Instructions to follow: Format the part of the listing that opens with the line containing "Select the Date_of_inspection" and runs through the end of the listing as a numbered list, with blank lines dropped and the pictures left out.

Material for the task:
──────────

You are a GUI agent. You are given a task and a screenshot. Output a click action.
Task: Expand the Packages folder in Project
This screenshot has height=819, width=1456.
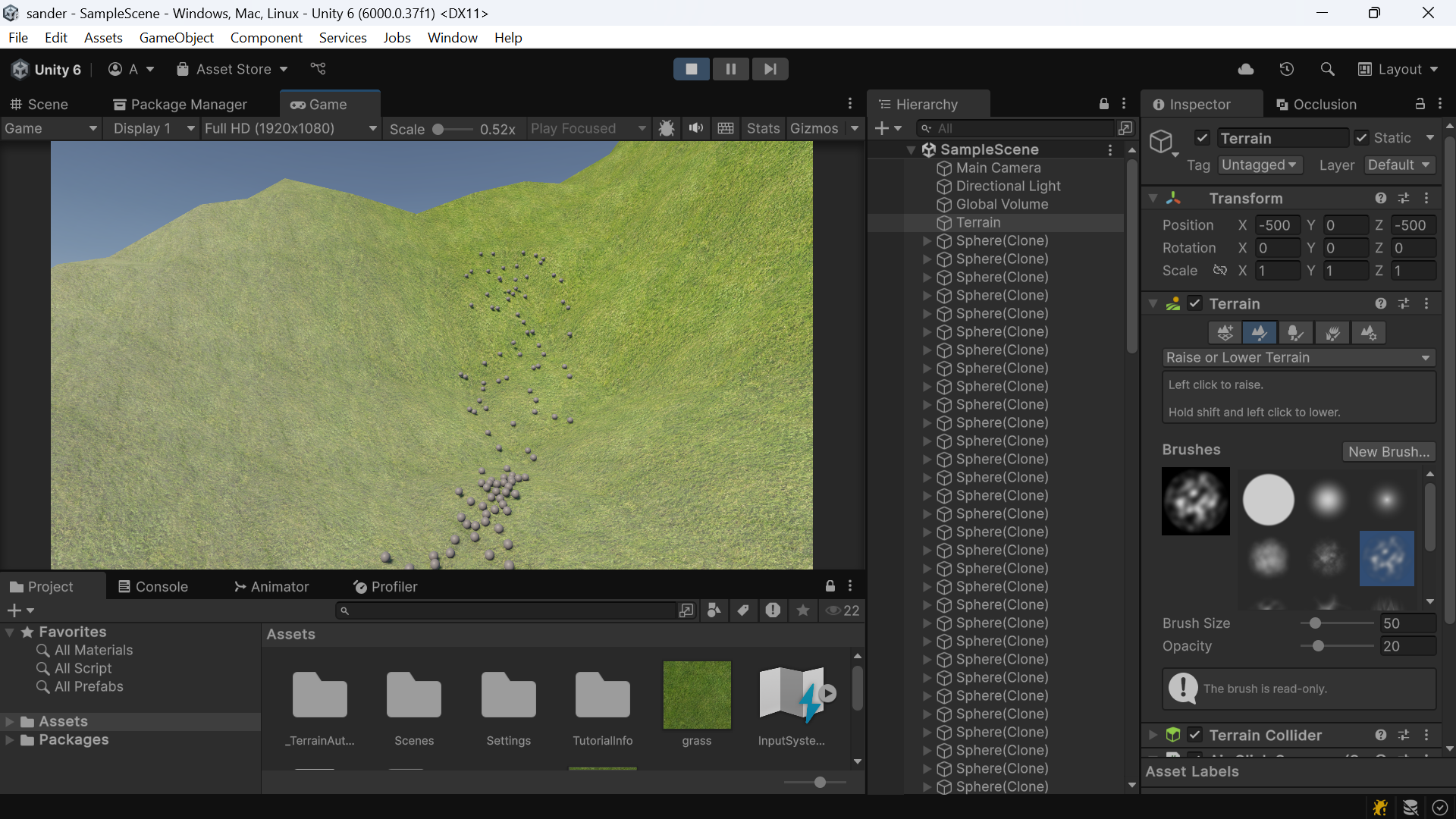pyautogui.click(x=10, y=740)
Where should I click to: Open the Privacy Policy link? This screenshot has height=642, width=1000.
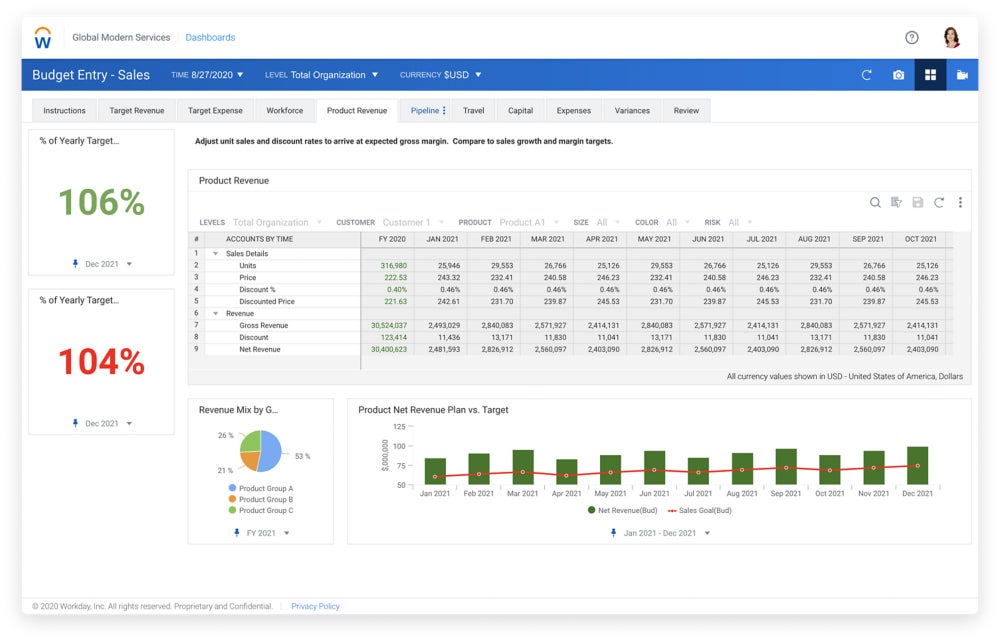[315, 606]
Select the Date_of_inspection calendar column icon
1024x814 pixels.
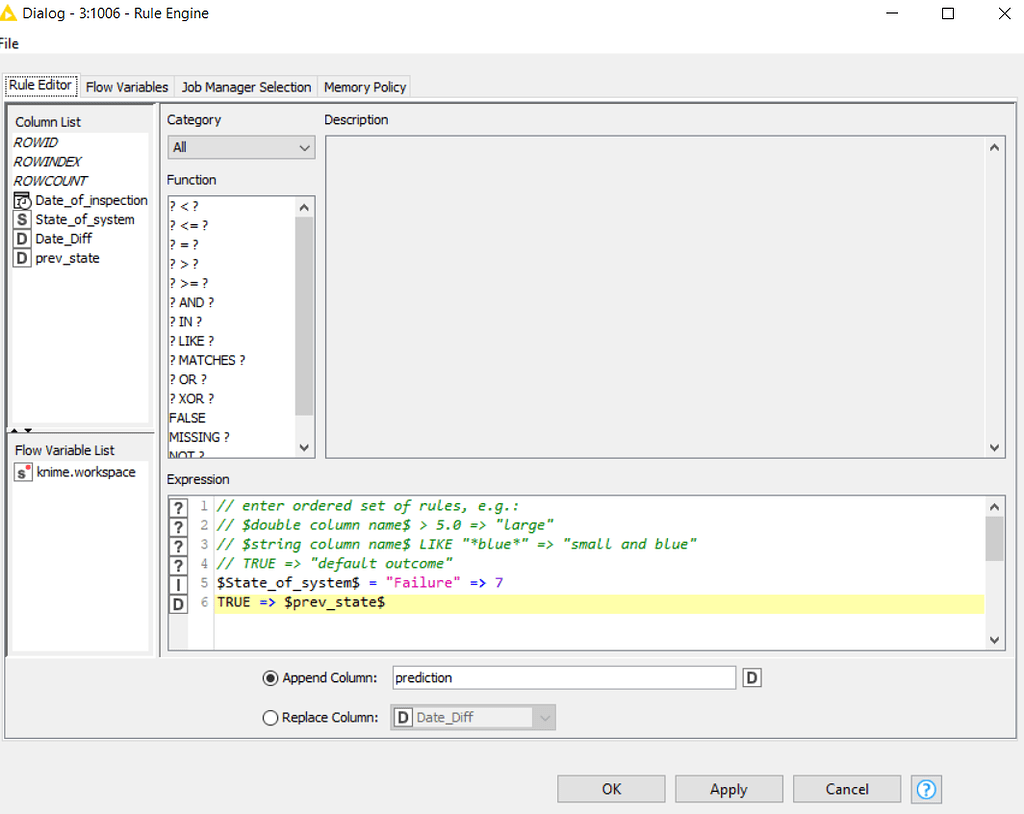[x=21, y=200]
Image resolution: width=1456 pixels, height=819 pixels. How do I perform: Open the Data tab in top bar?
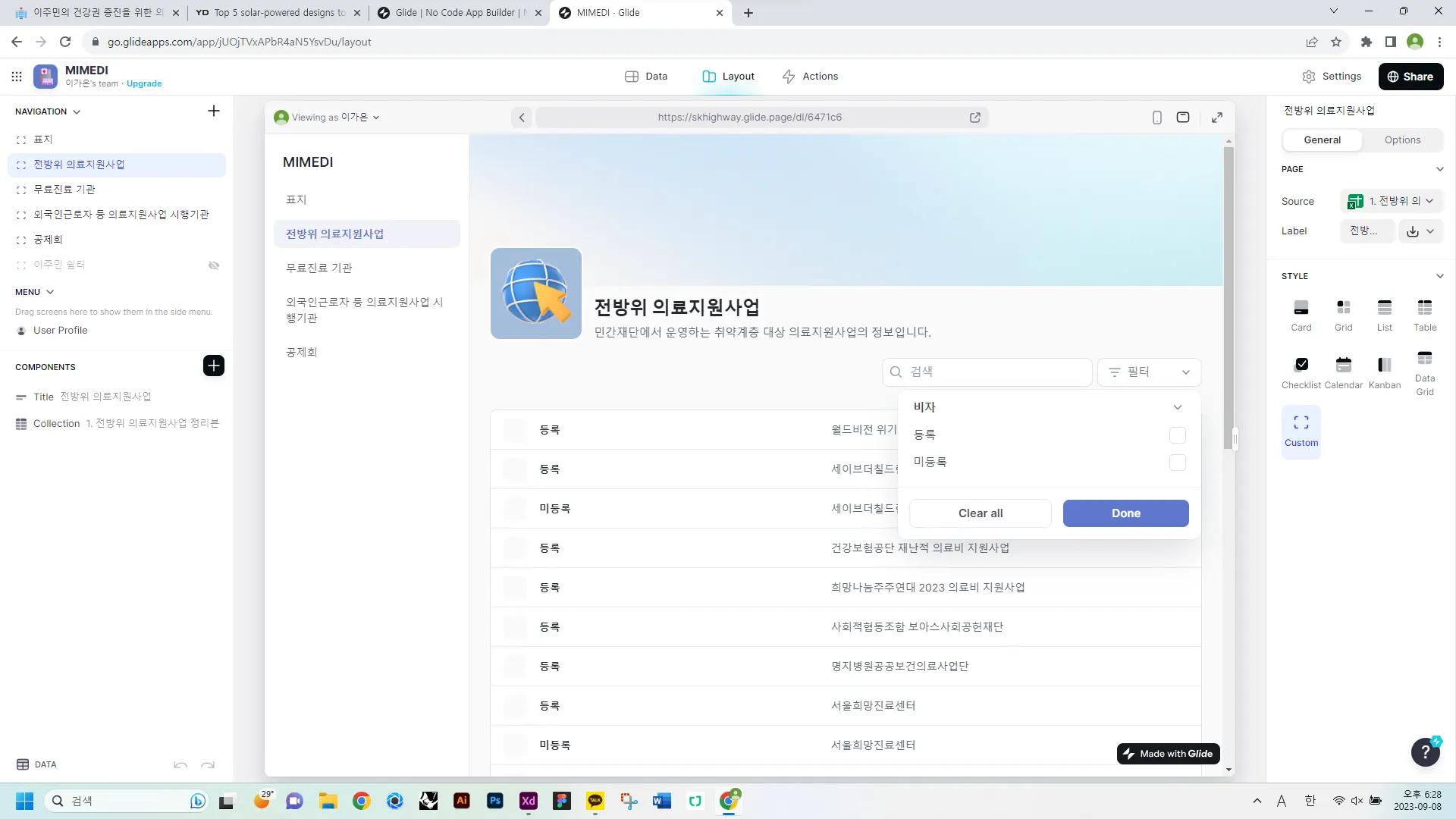pyautogui.click(x=646, y=77)
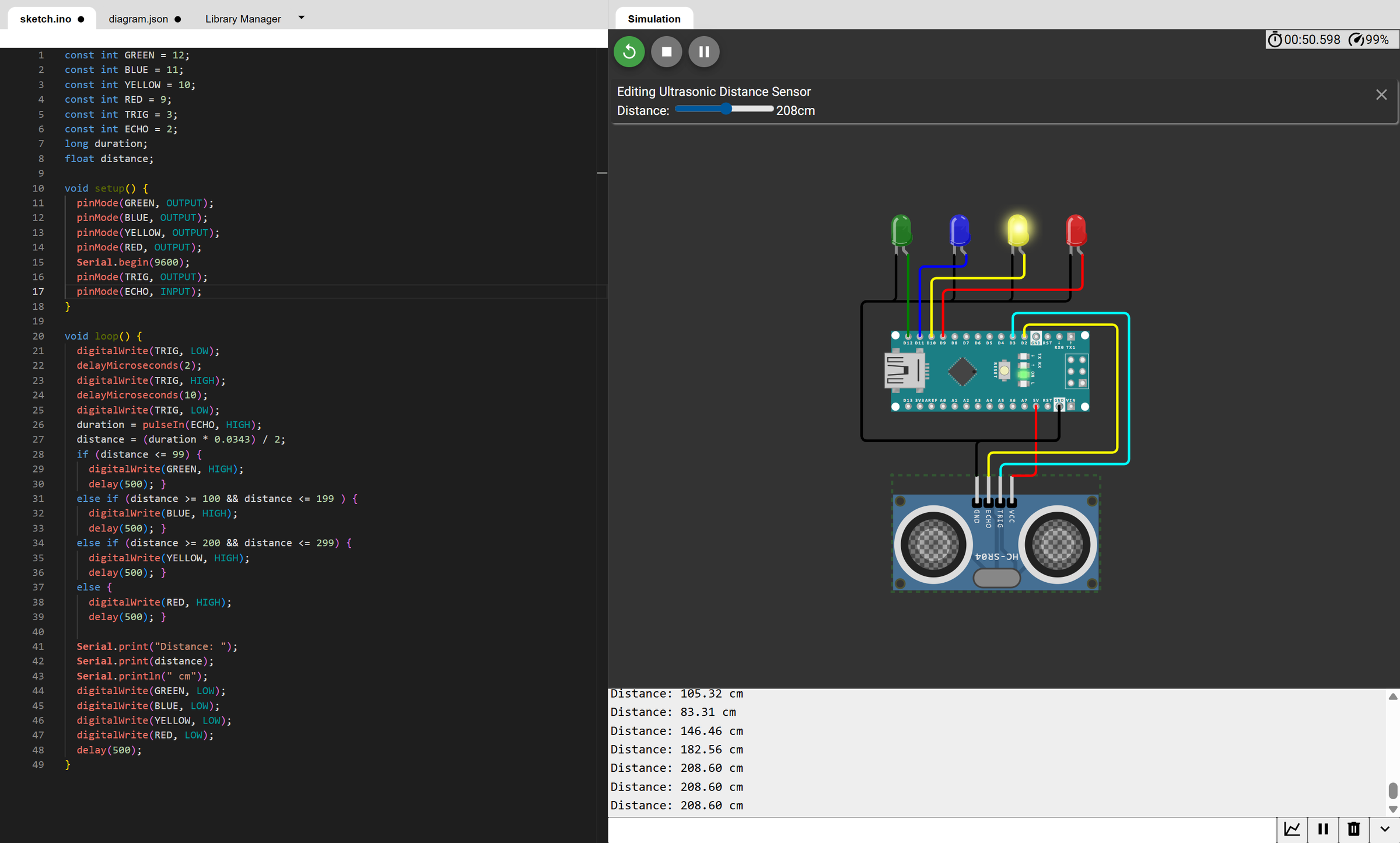The height and width of the screenshot is (843, 1400).
Task: Switch to the diagram.json tab
Action: pyautogui.click(x=138, y=19)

──────────

Finished task:
1. Select the Date_of_inspection calendar column icon
2. 1024x814 pixels.
3. [x=21, y=200]
4. Image resolution: width=1456 pixels, height=819 pixels. How do I perform: Open the Data tab in top bar?
5. pyautogui.click(x=646, y=77)
6. The height and width of the screenshot is (843, 1400).
7. Task: Switch to the diagram.json tab
8. Action: pyautogui.click(x=138, y=19)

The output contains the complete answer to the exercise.